### What to work on
All of the data should be restated exactly as it stands.
─── Extracted records
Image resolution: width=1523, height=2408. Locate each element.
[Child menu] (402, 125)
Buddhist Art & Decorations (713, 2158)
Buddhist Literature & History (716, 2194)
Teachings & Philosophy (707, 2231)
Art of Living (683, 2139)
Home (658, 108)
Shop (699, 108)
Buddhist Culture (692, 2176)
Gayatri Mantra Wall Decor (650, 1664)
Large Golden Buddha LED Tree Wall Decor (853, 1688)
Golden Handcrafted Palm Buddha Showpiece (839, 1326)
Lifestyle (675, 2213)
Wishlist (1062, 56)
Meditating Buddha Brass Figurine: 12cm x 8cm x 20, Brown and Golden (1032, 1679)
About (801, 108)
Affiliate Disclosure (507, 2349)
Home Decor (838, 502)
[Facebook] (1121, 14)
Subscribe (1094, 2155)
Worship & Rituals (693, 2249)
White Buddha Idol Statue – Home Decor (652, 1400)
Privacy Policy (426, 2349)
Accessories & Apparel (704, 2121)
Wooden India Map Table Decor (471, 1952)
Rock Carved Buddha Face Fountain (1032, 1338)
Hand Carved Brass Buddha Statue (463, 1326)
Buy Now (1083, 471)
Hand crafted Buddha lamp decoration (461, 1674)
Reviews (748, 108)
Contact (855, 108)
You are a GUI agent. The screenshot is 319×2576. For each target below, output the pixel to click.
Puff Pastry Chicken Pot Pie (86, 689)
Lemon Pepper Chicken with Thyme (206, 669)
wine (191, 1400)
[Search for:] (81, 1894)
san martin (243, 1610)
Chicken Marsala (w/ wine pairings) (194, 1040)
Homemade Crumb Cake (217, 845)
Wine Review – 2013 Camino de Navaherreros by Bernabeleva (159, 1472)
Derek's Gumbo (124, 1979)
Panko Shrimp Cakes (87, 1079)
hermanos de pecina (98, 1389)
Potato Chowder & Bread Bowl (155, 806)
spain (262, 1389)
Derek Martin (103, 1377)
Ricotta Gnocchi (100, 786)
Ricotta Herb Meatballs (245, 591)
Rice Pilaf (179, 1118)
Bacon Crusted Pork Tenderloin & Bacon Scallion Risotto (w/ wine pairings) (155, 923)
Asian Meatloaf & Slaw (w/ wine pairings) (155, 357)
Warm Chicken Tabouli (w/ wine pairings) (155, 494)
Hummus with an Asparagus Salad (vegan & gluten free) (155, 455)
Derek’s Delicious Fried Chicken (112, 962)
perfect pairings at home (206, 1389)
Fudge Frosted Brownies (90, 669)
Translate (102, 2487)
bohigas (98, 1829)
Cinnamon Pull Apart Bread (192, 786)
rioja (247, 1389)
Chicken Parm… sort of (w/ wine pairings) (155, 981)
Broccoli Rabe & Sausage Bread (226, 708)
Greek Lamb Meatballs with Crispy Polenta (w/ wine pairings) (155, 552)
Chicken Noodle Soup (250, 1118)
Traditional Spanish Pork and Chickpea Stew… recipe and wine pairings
──────
### Output
Image resolution: width=1523, height=2408. Locate each element.
[Child menu] (402, 125)
Buddhist Art & Decorations (713, 2158)
Buddhist Literature & History (716, 2194)
Teachings & Philosophy (707, 2231)
Art of Living (683, 2139)
Home (658, 108)
Shop (699, 108)
Buddhist Culture (692, 2176)
Gayatri Mantra Wall Decor (650, 1664)
Large Golden Buddha LED Tree Wall Decor (853, 1688)
Golden Handcrafted Palm Buddha Showpiece (839, 1326)
Lifestyle (675, 2213)
Wishlist (1062, 56)
Meditating Buddha Brass Figurine: 12cm x 8cm x 20, Brown and Golden (1032, 1679)
About (801, 108)
Affiliate Disclosure (507, 2349)
Home Decor (838, 502)
[Facebook] (1121, 14)
Subscribe (1094, 2155)
Worship & Rituals (693, 2249)
White Buddha Idol Statue – Home Decor (652, 1400)
Privacy Policy (426, 2349)
Accessories & Apparel (704, 2121)
Wooden India Map Table Decor (471, 1952)
Rock Carved Buddha Face Fountain (1032, 1338)
Hand Carved Brass Buddha Statue (463, 1326)
Buy Now (1083, 471)
Hand crafted Buddha lamp decoration (461, 1674)
Reviews (748, 108)
Contact (855, 108)
You are a GUI agent. The screenshot is 319×2576. For each target below, output the pixel to click.
Puff Pastry Chicken Pot Pie (86, 689)
Lemon Pepper Chicken with Thyme (206, 669)
wine (191, 1400)
[Search for:] (81, 1894)
san martin (243, 1610)
Chicken Marsala (w/ wine pairings) (194, 1040)
Homemade Crumb Cake (217, 845)
Wine Review – 2013 Camino de Navaherreros by Bernabeleva (159, 1472)
Derek's Gumbo (124, 1979)
Panko Shrimp Cakes (87, 1079)
hermanos de pecina (98, 1389)
Potato Chowder & Bread Bowl (155, 806)
spain (262, 1389)
Derek Martin (103, 1377)
Ricotta Gnocchi (100, 786)
Ricotta Herb Meatballs (245, 591)
Rice Pilaf (179, 1118)
Bacon Crusted Pork Tenderloin & Bacon Scallion Risotto (w/ wine pairings) (155, 923)
Asian Meatloaf & Slaw (w/ wine pairings) (155, 357)
Warm Chicken Tabouli (w/ wine pairings) (155, 494)
Hummus with an Asparagus Salad (vegan & gluten free) (155, 455)
Derek’s Delicious Fried Chicken (112, 962)
perfect pairings at home (206, 1389)
Fudge Frosted Brownies (90, 669)
Translate (102, 2487)
bohigas (98, 1829)
Cinnamon Pull Apart Bread (192, 786)
rioja (247, 1389)
Chicken Parm… sort of (w/ wine pairings) (155, 981)
Broccoli Rabe & Sausage Bread (226, 708)
Greek Lamb Meatballs with Crispy Polenta (w/ wine pairings) (155, 552)
Chicken Noodle Soup (250, 1118)
Traditional Spanish Pork and Chickpea Stew… recipe and wine pairings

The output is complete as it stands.